Yuji Ito, Yuki Maki, Yu Okai, Hiroyuki Kidokoro, Epifanio Bagarinao, Tomoya Takeuchi, Atsuko Ohno, Tomohiko Nakata, Naoko Ishihara, Akihisa Okumura, Hiroyuki Yamamoto, Satoshi Maesawa, Jun Natsume
Pediatrics international : official journal of the Japan Pediatric Society, 64(1) e15001, Sep 25, 2021
BACKGROUND: We aimed to investigate electroencephalography (EEG)-functional magnetic resonance imaging (fMRI) findings to elucidate the interictal epileptiform discharge (IED)-related functional alterations in deep brain structures as well as the neocortex in childhood epilepsy with centrotemporal spikes (CECTS). METHODS: Ten children with CECTS (median age; 8.2 years) referred to our hospital within a year of onset were eligible for inclusion. They underwent EEG-fMRI recording during sleep. In addition, longitudinal evaluations, including medical examinations, intelligence tests, and questionnaires about developmental disabilities, were performed. The initial evaluation was performed at the same time as the EEG-fMRI, and the second evaluation was performed over 2 years after the initial evaluation. RESULTS: Three children were unable to maintain sleep during the EEG-fMRI recording, and the remaining seven children were eligible for further assessment. All patients showed unilateral-dominant centrotemporal spikes during scans. One patient had only positive hemodynamic responses, while the others had both positive and negative hemodynamic responses. All patients showed IED-related hemodynamic responses in the bilateral neocortex. For deep brain structures, IED-related hemodynamic responses were observed in the cingulate gyrus (n=4), basal ganglia (n=3), thalamus (n=2), and default mode network (n=1).

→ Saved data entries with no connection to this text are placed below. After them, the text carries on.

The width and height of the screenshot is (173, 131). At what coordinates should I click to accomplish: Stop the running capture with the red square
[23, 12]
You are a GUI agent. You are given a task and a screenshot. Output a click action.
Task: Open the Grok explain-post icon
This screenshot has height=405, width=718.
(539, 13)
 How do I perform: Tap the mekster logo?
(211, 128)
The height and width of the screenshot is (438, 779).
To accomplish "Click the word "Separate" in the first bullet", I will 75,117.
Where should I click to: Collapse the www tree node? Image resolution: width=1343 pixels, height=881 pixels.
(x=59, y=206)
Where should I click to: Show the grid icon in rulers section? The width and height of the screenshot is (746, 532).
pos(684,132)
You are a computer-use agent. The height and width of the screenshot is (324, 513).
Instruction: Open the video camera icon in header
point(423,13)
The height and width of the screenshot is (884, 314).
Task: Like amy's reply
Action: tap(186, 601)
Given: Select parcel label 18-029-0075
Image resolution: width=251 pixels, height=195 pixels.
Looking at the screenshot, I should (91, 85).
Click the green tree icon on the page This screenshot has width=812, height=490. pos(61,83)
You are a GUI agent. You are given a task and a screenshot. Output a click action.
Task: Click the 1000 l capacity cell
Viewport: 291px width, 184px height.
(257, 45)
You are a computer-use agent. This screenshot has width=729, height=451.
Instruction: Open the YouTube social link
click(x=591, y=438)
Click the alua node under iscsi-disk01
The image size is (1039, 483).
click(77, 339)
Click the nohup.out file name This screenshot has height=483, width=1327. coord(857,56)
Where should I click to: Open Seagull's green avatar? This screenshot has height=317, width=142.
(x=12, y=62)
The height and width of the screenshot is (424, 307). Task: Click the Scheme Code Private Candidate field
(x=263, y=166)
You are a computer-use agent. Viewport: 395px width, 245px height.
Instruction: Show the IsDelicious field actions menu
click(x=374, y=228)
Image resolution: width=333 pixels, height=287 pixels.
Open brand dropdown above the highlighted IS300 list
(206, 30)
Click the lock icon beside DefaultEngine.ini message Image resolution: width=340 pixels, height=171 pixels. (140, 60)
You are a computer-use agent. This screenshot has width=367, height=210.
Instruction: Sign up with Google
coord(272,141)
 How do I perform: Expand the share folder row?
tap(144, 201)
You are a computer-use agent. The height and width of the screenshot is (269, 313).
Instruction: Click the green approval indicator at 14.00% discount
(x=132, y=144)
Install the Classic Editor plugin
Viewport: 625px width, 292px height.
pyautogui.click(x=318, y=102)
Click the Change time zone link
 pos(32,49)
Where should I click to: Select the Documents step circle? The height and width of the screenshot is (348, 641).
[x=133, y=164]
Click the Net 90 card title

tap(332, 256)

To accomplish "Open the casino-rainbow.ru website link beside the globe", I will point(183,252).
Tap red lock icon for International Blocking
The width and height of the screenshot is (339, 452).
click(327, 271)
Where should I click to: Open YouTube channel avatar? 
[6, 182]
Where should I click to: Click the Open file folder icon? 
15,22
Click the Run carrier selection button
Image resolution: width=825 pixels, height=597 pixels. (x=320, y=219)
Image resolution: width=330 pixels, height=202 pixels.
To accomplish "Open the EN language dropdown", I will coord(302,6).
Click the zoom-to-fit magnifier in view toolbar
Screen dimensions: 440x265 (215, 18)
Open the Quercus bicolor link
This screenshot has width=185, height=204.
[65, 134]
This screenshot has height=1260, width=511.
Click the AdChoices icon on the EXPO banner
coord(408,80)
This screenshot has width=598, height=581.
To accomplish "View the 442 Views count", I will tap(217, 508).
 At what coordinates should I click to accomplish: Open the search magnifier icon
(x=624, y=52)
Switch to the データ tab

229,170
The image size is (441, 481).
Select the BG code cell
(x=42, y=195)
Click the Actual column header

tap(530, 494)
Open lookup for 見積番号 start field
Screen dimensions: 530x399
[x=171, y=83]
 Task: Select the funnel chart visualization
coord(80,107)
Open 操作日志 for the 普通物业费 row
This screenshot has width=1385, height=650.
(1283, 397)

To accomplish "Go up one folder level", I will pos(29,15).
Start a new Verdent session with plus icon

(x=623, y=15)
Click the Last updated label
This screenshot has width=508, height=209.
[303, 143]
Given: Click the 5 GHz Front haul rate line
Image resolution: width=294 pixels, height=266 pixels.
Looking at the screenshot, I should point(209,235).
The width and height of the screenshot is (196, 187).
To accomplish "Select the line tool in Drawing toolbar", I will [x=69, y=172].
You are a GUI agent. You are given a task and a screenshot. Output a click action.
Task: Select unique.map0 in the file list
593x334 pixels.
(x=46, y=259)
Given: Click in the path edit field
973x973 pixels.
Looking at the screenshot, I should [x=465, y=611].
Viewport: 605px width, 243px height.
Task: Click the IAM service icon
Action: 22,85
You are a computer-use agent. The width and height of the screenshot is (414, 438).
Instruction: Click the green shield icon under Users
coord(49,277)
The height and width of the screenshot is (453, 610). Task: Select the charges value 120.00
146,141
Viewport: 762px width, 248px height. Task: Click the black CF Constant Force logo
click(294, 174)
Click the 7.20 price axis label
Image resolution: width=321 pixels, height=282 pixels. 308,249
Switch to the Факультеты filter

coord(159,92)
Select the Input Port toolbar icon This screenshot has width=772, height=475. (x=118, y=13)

Seizure frequencies at the second evaluation were infrequent or absent, and the longitudinal results of intelligence tests and questionnaires were within normal ranges. CONCLUSIONS: We demonstrated that IEDs affect broad brain areas, including deep brain structures such as cingulate gyrus, basal ganglia, and thalamus. Deep brain structures may play an important role in the pathophysiology of CECTS.